CONCLUSIONS AND RECOMMENDATIONS

Lessons Learned

The purpose of the Lead States program was to demonstrate the value of SHRP by improving highway construction practices through application of the information it generated and implementation of the technologies it developed. The most notable aspect of the Lead States approach was the emphasis placed on using a "managing by values" approach to achieve this purpose. The "managing by values" approach may have been beneficial to the Task Force in planning and executing the Lead States program-. However, its application at the team level was a severe impediment to the Team's effort to sort out the real purpose of the Lead State program. It focused too much attention on the process thus detracting from the technological assessments necessary to make reasoned recommendations regarding what to disseminate, what to implement, and where to focus future research efforts.

In order to succeed, there was a need for a multidisciplinary team with a variety of skills. The concept of forming teams with federal, state, industry, and academic representatives was recognized to have a high value in this type of endeavor, however as with every committee effort, the level of participation varied among the individual members. Consequently, the Team should have made efforts during their initial formation process to identify and recruit interested and active individuals to full participation in the effort.

After the formation of the Team and based on individual participation and contribution, it became clear that champions should not have been designated, but rather allow them to volunteer as their interests dictated. This would have avoided "dead wood" on the Team, and minimized or prevented some of the frustration experienced by the Team's leader in attempting to elicit work from individuals who felt little allegiance to the Team.

Eventually the Team recognized that they could benefit from a more diverse pool of active industry representatives with broad, national outlooks. As a result the "Friends of the Team" concept was initiated. They sought the technical advice of "friends" from other agencies and national trade associations to provide a more balanced approach and to add to the Team's overall expertise. If the ASR Lead State Team is retained to serve in an advisory role to an AASHTO subcommittee, efforts should be made to continue this broad perspective the team provides.

To achieve a successful ASR Lead State program, individual participants had to expend considerable time and effort, far in excess of what was originally anticipated.

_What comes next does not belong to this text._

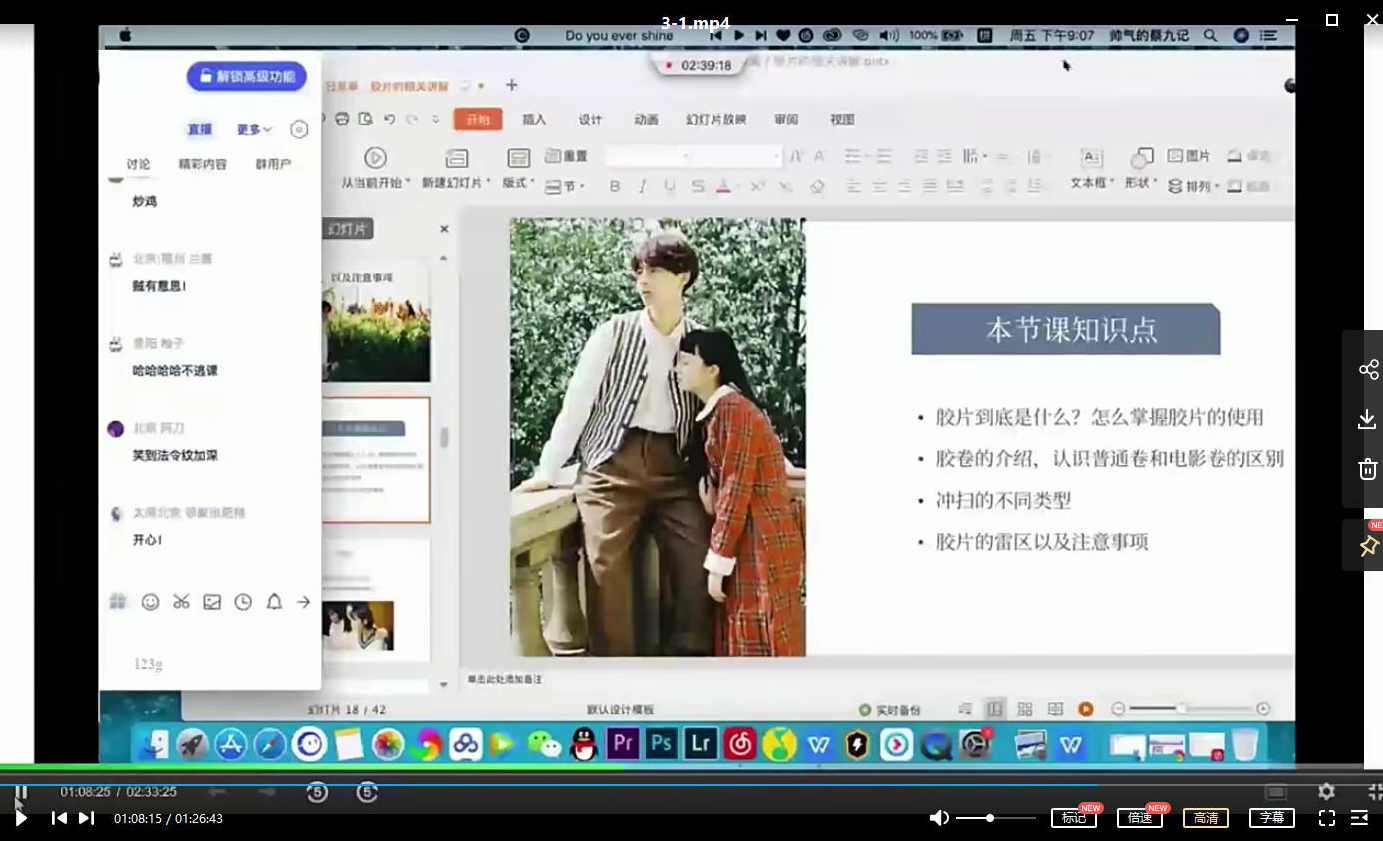Launch Photoshop from the dock
The width and height of the screenshot is (1383, 841).
[x=659, y=744]
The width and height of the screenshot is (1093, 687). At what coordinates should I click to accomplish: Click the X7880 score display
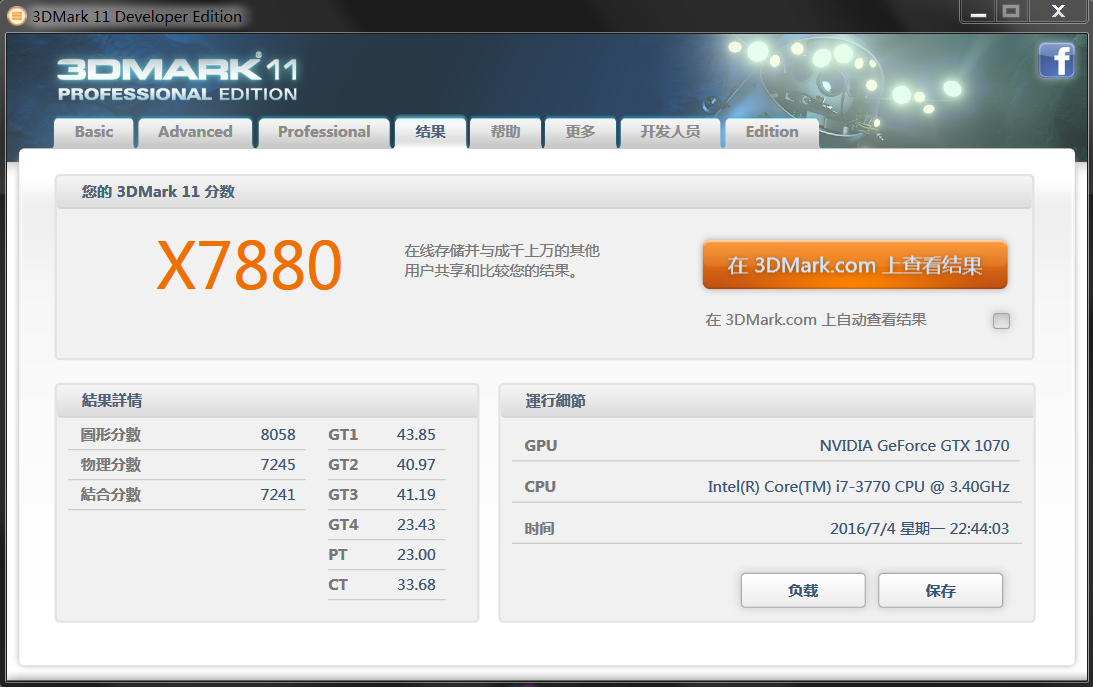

To provide for this, individual members required the strong backing and support of their institutions to assure active participation, along with a dedicated source of funding. Likewise, the AASHTO subcommittees only will achieve success if they recognize this and incorporate it into their programs.

Determining the needs of customers, and specifically, who and where they were, was a challenging task. Having this information before hand would have allowed more focused effort to directly fill the needs. One survey was conducted, but the team was generally unable to formulate a definitive direction based on the results. The team faced a similar problem in trying to assess the benefits of the effort. A better approach for determining the needs specific to ASR, as well as assessing the effort to fill those needs, should have been developed. The ASR Lead State Team would be invaluable for providing input and action on these issues to the AASHTO subcommittees interested in specific ASR areas.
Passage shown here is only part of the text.